Лицо его друга Сиддхартхи исчезло; вместо него он увидел другие лица, сотни, тысячи, великое множество лиц, слившихся в могучем потоке; они появлялись и исчезали, оставаясь, однако, все одновременно в русле этой реки, они непрерывно изменялись и обновлялись, и все же каждое из них сохраняло черты Сиддхартхи. Он видел голову умирающей рыбы, огромного карпа с раскрытым мучительной судорогой ртом и стекленеющими глазами; он видел личико едва появившегося на свет младенца, красное и морщинистое, искаженное первым плачем; он видел лицо убийцы, вонзающего нож в чье-то тело, и видел в ту же секунду этого самого злодея на коленях, закованным в цепи, видел, как отделяется от его туловища голова, отсеченная топором палача; он видел обнаженные мужские и женские тела, трепещущие, словно стебли травы, изогнутые, переплетенные в безумной пляске любви; он видел окоченевшие трупы, безмолвные, холодные, пустые, видел головы птиц и животных — быков, слонов, крокодилов, вепрей, — он видел богов, видел Кришну, видел Агни[68], он видел все эти лики и образы во всей совокупности отношений, которыми они были связаны друг с другом, он видел их помогающими друг другу, любящими и ненавидящими друг друга, уничтожающими и вновь рождающими друг друга; и каждое из этих существ состояло из одной лишь жажды смерти, из одного лишь мучительно-страстного признания бренности бытия, но не умирало, а просто претерпевало бесконечные превращения, рождалось, обретало новую форму, и между каждой предыдущей и каждой последующей формой совершенно не было места времени; и все эти лики и образы покойно текли, плыли в бесконечность, порождали друг друга, сливаясь и перемешиваясь, и над всем этим он видел что-то тонкое, бесплотное, но обладающее бытием, это было словно стекло, словно лед, словно прозрачная пелена, оболочка, словно зыбкая форма или маска, и эта маска улыбалась; и этой маской было улыбающееся лицо Сиддхартхи, которого он, Говинда, в этот самый миг касался устами. И он видел, что улыбка этой маски — улыбка единства над потоком форм, улыбка одновременности над тысячами смертей и рождений, эта улыбка Сиддхартхи была той же самой тихой, тонкой, мудрой, непостижимой, быть может, доброй, быть может, насмешливой, тысячеликой улыбкой Гаутамы, Будды, которую он сам сотни раз благоговейно созерцал. Так, он знал это, улыбаются лишь достигшие совершенства.

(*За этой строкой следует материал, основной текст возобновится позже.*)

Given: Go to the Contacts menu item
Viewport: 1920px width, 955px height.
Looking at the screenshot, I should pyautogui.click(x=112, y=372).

Уже не помня, существует ли время, длилось ли это чудо всего лишь миг или сотни лет, не помня, есть ли на свете Сиддхартха, есть ли на свете Гаутама, существуют ли вообще чьи-либо Я, околдованный и словно растворенный во вселенной, словно пораженный в самое сердце божественной стрелой, с отрадой ощущая сладкую боль своей раны, Говинда постоял еще несколько мгновений, склоненный над неподвижным лицом Сиддхартхи, которое он только что поцеловал и в котором он только что, словно в волшебном зеркале, увидел все эти формы, все таинства становления, все таинства бытия. Это зеркало не изменилось и после того, как погасла, закрылась его тысячеликая бездна; на поверхности его по-прежнему сияла неподвижная, тихая и кроткая, быть может, добрая, быть может, насмешливая улыбка — такая же, какая сияла на лице Гаутамы, Возвышенного.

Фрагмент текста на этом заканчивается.